[Dataset content]
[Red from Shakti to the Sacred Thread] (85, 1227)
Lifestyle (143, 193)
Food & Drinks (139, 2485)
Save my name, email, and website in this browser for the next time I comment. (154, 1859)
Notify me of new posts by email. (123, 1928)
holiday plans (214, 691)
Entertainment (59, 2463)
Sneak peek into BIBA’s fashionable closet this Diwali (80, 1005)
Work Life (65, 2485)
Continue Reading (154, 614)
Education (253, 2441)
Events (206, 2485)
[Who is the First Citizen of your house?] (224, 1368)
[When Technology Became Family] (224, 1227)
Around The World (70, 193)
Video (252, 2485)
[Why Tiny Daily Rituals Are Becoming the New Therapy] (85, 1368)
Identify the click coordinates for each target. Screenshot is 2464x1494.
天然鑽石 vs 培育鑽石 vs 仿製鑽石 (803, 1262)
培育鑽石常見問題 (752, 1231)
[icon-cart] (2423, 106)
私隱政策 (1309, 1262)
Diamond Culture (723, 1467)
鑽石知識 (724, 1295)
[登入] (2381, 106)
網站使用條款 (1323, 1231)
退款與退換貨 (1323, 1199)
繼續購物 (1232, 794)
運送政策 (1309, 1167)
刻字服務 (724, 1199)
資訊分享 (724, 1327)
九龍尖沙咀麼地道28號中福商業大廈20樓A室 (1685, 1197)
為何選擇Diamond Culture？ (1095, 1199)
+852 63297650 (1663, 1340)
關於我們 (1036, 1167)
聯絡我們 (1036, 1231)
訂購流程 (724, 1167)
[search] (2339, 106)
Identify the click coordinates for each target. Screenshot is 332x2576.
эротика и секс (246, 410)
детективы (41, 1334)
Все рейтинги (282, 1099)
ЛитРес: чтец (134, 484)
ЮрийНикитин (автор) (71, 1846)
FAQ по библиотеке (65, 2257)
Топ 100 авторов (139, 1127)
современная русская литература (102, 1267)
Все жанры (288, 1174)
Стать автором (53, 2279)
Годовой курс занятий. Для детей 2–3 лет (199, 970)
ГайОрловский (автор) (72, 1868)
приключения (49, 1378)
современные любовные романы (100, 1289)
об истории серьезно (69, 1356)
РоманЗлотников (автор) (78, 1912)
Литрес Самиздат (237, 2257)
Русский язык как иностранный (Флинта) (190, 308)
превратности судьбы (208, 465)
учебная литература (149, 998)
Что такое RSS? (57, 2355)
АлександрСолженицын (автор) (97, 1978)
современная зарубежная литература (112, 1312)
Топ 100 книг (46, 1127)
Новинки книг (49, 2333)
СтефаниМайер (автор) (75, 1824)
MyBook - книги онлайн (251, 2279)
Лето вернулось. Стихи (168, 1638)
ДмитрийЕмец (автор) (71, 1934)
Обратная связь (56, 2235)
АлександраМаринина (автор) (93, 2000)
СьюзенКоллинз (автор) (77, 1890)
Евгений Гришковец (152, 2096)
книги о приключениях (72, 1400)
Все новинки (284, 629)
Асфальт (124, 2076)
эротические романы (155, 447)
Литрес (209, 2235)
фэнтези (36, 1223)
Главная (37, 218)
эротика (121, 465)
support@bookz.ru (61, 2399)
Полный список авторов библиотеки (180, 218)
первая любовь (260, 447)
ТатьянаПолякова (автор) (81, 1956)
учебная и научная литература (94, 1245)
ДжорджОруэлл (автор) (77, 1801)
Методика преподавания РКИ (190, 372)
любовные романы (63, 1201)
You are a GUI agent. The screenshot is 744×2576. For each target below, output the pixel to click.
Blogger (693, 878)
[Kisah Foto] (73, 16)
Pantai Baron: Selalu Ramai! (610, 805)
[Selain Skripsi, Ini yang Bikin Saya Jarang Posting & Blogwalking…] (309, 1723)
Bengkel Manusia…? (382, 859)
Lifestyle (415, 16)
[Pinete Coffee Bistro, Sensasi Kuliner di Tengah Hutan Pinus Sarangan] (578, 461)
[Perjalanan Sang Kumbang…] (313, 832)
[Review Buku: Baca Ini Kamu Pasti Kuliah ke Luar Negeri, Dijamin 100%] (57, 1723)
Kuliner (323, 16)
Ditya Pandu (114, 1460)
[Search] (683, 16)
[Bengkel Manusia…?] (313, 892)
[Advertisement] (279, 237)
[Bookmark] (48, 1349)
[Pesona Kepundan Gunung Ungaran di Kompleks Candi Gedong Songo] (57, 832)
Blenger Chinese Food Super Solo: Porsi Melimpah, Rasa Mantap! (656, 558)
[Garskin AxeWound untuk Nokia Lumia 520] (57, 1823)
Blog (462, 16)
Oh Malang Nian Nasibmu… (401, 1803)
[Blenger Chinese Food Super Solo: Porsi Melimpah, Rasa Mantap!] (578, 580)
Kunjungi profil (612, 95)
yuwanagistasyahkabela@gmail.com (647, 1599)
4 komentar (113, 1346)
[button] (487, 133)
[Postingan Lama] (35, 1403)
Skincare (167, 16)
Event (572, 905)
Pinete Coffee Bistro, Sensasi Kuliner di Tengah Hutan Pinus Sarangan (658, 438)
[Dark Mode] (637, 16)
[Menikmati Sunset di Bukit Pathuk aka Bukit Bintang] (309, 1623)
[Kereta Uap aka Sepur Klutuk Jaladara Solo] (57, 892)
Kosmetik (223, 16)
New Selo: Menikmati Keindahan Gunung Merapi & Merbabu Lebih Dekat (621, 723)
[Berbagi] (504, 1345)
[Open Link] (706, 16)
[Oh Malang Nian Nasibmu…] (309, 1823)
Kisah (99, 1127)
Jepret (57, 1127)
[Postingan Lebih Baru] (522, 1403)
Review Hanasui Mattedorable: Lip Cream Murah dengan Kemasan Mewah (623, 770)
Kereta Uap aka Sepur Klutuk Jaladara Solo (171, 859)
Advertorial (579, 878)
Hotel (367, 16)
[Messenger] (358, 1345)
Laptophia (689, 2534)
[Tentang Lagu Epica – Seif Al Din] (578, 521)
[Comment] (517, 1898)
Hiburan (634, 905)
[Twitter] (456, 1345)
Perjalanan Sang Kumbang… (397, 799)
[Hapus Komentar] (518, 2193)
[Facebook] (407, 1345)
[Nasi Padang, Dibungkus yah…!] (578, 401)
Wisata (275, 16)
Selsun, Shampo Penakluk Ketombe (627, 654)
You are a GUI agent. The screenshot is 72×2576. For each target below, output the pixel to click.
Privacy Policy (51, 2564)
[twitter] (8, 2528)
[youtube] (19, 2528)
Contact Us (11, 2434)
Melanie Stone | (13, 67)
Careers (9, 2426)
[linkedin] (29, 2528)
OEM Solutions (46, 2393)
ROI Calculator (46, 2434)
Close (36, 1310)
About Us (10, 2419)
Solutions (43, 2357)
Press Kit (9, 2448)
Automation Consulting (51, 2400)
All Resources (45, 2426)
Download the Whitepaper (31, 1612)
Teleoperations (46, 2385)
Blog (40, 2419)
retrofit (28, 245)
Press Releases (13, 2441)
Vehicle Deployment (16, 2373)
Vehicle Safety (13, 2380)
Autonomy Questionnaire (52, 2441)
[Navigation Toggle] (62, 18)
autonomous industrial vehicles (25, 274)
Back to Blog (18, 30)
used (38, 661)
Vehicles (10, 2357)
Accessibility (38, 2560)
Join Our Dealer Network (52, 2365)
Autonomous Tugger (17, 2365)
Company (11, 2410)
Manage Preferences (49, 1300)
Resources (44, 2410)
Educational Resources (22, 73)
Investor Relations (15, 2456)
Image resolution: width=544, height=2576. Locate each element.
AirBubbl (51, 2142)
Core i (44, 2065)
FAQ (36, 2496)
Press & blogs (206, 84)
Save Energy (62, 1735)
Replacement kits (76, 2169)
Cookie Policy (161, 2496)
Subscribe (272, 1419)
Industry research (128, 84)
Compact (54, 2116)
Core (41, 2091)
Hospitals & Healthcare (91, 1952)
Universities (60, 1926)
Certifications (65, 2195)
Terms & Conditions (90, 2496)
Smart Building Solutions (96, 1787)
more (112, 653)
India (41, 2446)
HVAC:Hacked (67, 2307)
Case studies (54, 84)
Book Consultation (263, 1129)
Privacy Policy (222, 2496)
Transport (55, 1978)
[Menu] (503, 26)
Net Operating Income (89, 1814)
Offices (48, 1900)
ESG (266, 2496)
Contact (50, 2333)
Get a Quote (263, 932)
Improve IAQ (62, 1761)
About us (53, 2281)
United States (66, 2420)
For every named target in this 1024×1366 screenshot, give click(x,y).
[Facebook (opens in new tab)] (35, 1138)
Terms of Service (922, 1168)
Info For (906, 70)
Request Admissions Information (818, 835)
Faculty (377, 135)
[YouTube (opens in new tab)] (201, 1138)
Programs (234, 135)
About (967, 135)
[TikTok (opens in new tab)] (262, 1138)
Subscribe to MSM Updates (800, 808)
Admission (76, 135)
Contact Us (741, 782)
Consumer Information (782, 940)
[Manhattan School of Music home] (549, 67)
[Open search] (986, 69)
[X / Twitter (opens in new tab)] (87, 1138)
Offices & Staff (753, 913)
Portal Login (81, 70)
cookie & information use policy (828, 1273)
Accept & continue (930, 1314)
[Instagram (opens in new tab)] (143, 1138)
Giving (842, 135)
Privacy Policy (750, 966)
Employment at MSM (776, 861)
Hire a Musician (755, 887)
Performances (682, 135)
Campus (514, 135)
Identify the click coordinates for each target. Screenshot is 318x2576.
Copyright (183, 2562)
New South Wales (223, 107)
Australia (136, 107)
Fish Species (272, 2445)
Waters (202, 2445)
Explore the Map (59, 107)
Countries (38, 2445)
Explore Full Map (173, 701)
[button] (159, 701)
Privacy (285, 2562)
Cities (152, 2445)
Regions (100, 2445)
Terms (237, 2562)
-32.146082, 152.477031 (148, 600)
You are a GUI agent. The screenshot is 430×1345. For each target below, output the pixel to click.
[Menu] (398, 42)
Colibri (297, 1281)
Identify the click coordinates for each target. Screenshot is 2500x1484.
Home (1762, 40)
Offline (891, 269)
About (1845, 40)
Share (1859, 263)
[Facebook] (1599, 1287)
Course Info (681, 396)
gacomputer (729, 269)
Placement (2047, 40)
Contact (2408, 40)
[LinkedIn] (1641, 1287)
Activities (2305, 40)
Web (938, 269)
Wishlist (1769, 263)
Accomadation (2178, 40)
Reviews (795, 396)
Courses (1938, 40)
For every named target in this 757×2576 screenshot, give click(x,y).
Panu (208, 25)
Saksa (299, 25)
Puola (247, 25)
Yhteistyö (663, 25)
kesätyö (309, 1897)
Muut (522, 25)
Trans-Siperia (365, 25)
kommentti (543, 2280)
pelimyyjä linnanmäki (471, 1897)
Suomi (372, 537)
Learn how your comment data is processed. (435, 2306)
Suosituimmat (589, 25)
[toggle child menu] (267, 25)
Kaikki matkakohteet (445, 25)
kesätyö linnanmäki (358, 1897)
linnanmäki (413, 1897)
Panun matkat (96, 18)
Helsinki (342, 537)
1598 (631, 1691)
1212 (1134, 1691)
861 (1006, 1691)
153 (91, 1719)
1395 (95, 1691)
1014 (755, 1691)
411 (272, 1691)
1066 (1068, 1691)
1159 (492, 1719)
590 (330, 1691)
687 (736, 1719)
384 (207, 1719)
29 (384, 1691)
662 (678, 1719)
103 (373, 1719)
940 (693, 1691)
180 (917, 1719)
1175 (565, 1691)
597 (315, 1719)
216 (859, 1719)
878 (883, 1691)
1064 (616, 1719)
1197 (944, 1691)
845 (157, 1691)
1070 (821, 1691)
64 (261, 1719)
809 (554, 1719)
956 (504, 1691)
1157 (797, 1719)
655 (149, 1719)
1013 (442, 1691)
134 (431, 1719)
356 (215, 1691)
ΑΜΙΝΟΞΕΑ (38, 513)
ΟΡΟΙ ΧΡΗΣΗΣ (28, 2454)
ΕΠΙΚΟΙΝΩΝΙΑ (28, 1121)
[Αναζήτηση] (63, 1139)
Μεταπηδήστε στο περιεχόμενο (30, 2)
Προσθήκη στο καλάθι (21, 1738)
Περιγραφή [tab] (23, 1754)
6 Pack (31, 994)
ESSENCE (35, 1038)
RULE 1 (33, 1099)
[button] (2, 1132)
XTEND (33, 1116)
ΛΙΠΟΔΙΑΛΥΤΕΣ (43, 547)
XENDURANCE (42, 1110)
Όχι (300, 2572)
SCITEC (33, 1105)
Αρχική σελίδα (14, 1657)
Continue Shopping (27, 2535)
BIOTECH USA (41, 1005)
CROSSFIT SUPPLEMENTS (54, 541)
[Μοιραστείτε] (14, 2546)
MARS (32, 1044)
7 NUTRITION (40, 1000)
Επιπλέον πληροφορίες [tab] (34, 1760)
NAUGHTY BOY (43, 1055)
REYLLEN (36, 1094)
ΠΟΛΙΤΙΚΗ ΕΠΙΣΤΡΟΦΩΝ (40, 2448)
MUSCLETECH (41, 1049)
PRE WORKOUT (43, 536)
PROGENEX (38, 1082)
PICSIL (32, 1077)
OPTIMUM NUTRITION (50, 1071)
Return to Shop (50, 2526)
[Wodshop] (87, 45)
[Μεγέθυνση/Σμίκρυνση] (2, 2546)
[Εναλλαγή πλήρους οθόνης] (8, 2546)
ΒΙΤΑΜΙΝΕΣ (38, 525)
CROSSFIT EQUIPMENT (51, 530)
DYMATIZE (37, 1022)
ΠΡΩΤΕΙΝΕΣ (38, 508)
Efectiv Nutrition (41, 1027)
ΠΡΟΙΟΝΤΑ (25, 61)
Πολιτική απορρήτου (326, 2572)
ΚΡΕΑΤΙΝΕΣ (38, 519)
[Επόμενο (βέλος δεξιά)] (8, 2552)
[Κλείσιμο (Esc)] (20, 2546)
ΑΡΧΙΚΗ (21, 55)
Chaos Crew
[/Dataset content]
Exercise goal: Where the data above reaches the line holding "Kereta Uap aka Sepur Klutuk Jaladara Solo (171, 859)", begin printing, and stop after the line holding "Privacy Policy (222, 2496)". Each line must be reproduced exactly, with nothing else added.

Result:
Kereta Uap aka Sepur Klutuk Jaladara Solo (171, 859)
Advertorial (579, 878)
Hotel (367, 16)
[Messenger] (358, 1345)
Laptophia (689, 2534)
[Tentang Lagu Epica – Seif Al Din] (578, 521)
[Comment] (517, 1898)
Hiburan (634, 905)
[Twitter] (456, 1345)
Perjalanan Sang Kumbang… (397, 799)
[Hapus Komentar] (518, 2193)
[Facebook] (407, 1345)
[Nasi Padang, Dibungkus yah…!] (578, 401)
Wisata (275, 16)
Selsun, Shampo Penakluk Ketombe (627, 654)
You are a GUI agent. The screenshot is 72×2576. For each target below, output the pixel to click.
Privacy Policy (51, 2564)
[twitter] (8, 2528)
[youtube] (19, 2528)
Contact Us (11, 2434)
Melanie Stone | (13, 67)
Careers (9, 2426)
[linkedin] (29, 2528)
OEM Solutions (46, 2393)
ROI Calculator (46, 2434)
Close (36, 1310)
About Us (10, 2419)
Solutions (43, 2357)
Press Kit (9, 2448)
Automation Consulting (51, 2400)
All Resources (45, 2426)
Download the Whitepaper (31, 1612)
Teleoperations (46, 2385)
Blog (40, 2419)
retrofit (28, 245)
Press Releases (13, 2441)
Vehicle Deployment (16, 2373)
Vehicle Safety (13, 2380)
Autonomy Questionnaire (52, 2441)
[Navigation Toggle] (62, 18)
autonomous industrial vehicles (25, 274)
Back to Blog (18, 30)
used (38, 661)
Vehicles (10, 2357)
Accessibility (38, 2560)
Join Our Dealer Network (52, 2365)
Autonomous Tugger (17, 2365)
Company (11, 2410)
Manage Preferences (49, 1300)
Resources (44, 2410)
Educational Resources (22, 73)
Investor Relations (15, 2456)
Image resolution: width=544, height=2576. Locate each element.
AirBubbl (51, 2142)
Core i (44, 2065)
FAQ (36, 2496)
Press & blogs (206, 84)
Save Energy (62, 1735)
Replacement kits (76, 2169)
Cookie Policy (161, 2496)
Subscribe (272, 1419)
Industry research (128, 84)
Compact (54, 2116)
Core (41, 2091)
Hospitals & Healthcare (91, 1952)
Universities (60, 1926)
Certifications (65, 2195)
Terms & Conditions (90, 2496)
Smart Building Solutions (96, 1787)
more (112, 653)
India (41, 2446)
HVAC:Hacked (67, 2307)
Case studies (54, 84)
Book Consultation (263, 1129)
Privacy Policy (222, 2496)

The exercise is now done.